Our L would rather just pick poppies all day.

We pride ourselves in this house on being a family that can go anywhere at any time. We’ve traveled as a unit to multiple continents and multiple countries. We’re old pros at just about every type of transportation. Heck, our kids have more stamps in their passports than about 90 percent of the population of the United States.

Imagine, then, our surprise this week, when L declared that she did not want to fly on airplanes anymore.

(Her exact words were: “I’m done with planes.”)

The Big Girl’s last flight was more than four months ago—our return trip to London. Neither Powerwoman nor I is entirely sure what prompted the kid to put her foot down like in this fashion. Some of the theories we’ve discussed:

  • She reflected on the duration of the flight home from London and decided it was too long.
  • She really hated running out of lollipop on the descent and does NOT want her ears to hurt like that again.
  • She just wants to stay closer to home for a while.

Whatever the reason, her declaration definitely has complicated matters. On one hand, we want to take her wishes seriously and at least make it seem like we’re listening to her. On the other hand, travel is what we do in this family, and a handful of our upcoming trips inevitably are going to involve airplanes of some kind.

(For instance, we’ve got upcoming vacations to Hawaii and Walt Disney World, in Florida. You can’t really get to either of those places from California without flying.)

Ultimately, I think we’ll compromise—slow down a bit on the air travel (we’ve already booked more road trips for the summer, including one that involves an RV) but also make sure L understands that some of our family vacations necessitate a plane.

Privately, Powerwoman and I also will hope L’s current stance on airplane travel is nothing that a few Dum-Dums can’t cure.

How do you respond when your kids say they don’t want to travel a certain way?

Bitten by the Bug

The Villano Family: Coming to a hillside near you.

The Villano Family: Coming to a hillside near you.

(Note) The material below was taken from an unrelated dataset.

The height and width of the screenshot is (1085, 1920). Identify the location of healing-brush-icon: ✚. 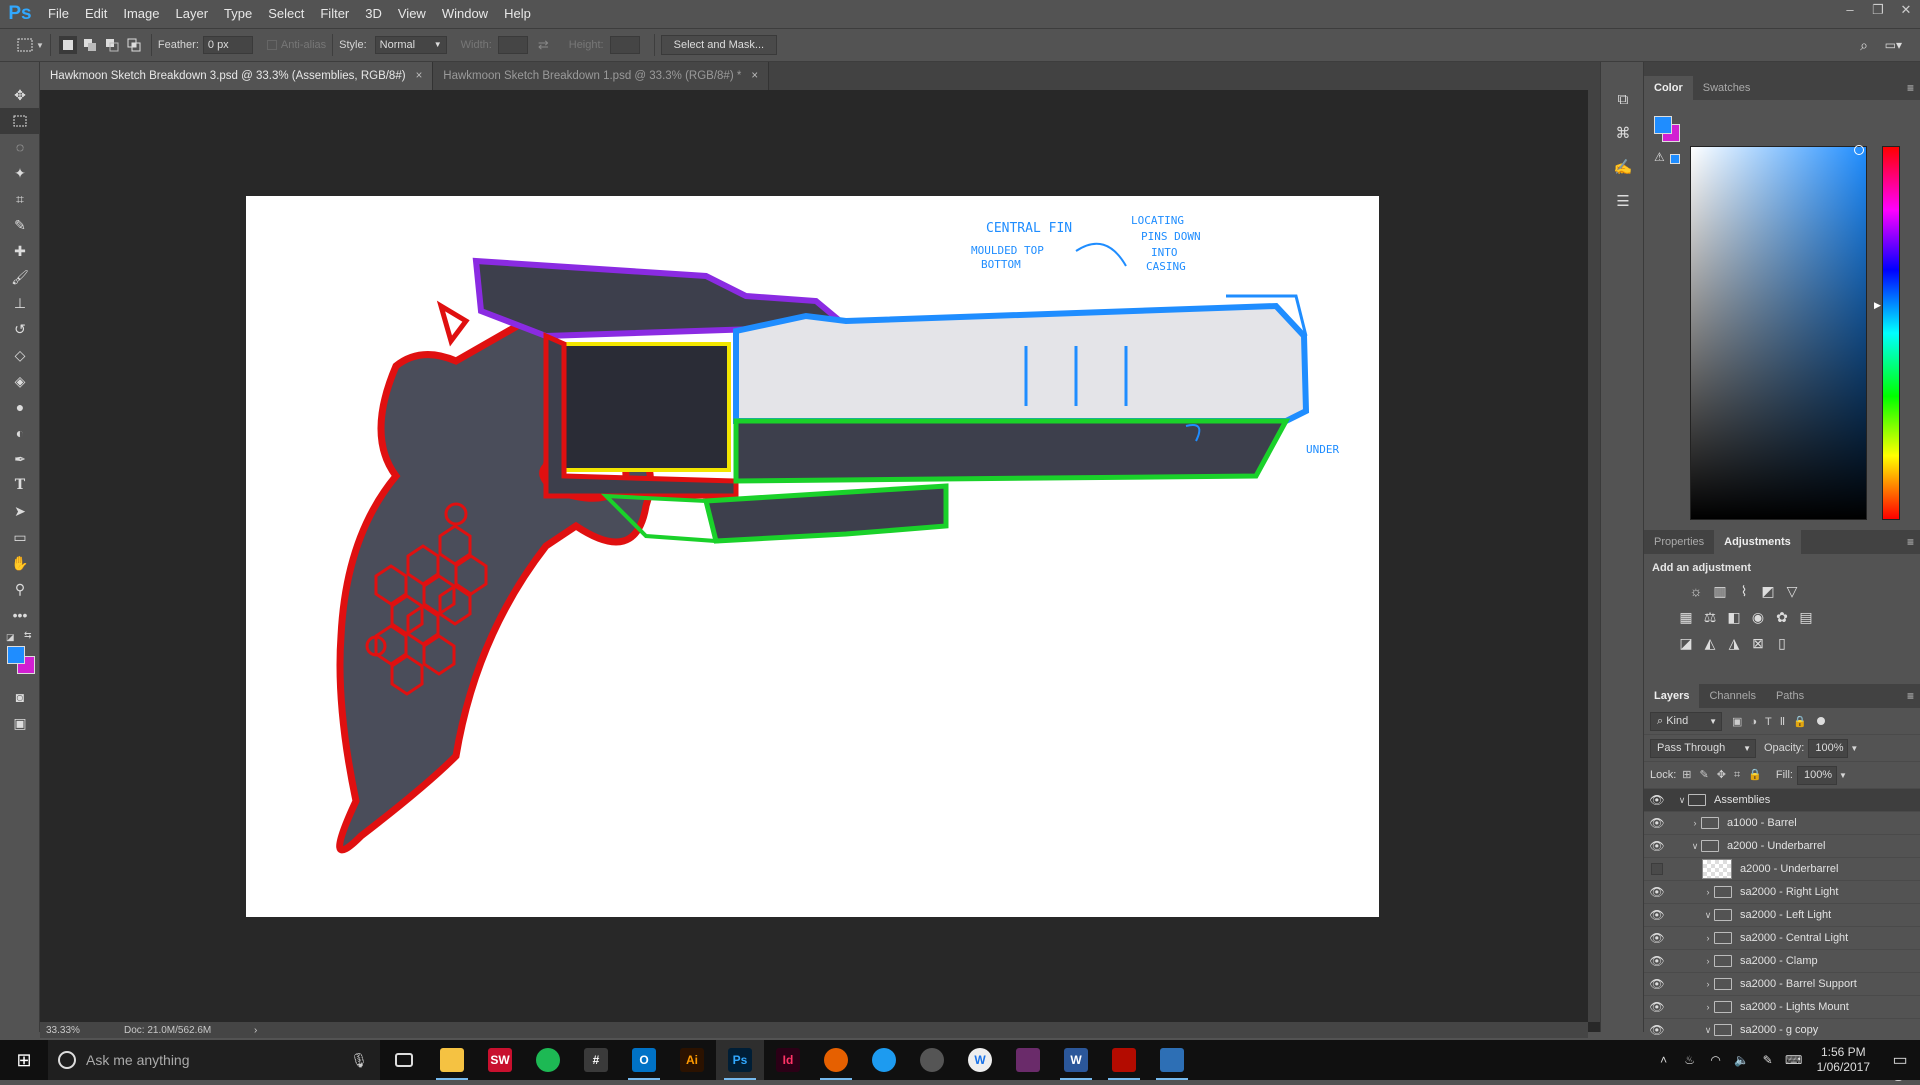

My friends warned me. They told me that after spending four months living with my family in London, I’d come back yearning to get the kids out on the road again ASAP. They joked that we’d all catch “the [travel] bug” and return to Wine Country, only to liquidate our assets and start a nomadic life.

Heck, one buddy bet me we’d never actually come home.

While I’m proud to announce that the gambling friend lost, the other predictions haven’t been too far afield. And the fallout has caught this family travel blogger by surprise.

Things developed rapidly over the last few weeks. The day after we got home (Christmas Eve day), my wife and I swore we’d keep our girls in one place for a while. We informed the girls of our decision and they seemed to be on board. L, our older daughter, went so far as to declare that she did not want to step foot in an airplane for “at least a few months, or ever again, unless it was a plane that went somewhere cool.” R, the younger sister, agreed in her own way, stating that airplanes were loud and her ears didn’t want to hear them again for a while.

We held these beliefs for at least a week. Then, just about the moment we were completely unpacked, everyone’s perspective began to change. During a session building Legos, I told the girls about the Legoland Hotel and they insisted we book a trip. Then we started looking at flights for a trip to Texas. And we discussed a trip to Walt Disney World. And we started planning a trip to Lanai.

These were just the family trips. At the same time, we grown-ups were making plans of our own.

Powerwoman started planning a solo trip to help her best friend shop for a wedding dress. I lined up work trips to Los Angeles, Seattle, Las Vegas, and San Diego, to name a few. Then my wife and I recruited the grandparents to watch the girls so we could fly back to New York.

In a span of two weeks, we Villanos went from a policy of “No New Trips” to booking nearly 10 of them. And I’m sure there’ll be more.

No, we’re not planning on selling the house and hitting the road for good (though there is a high likelihood we’ll take an RV to Yosemite National Park this spring). But we *did* catch the family travel fever, and especially while our girls are still young, it’s a wonderful affliction to have.

How quickly after a big family trip do you plan your next escape?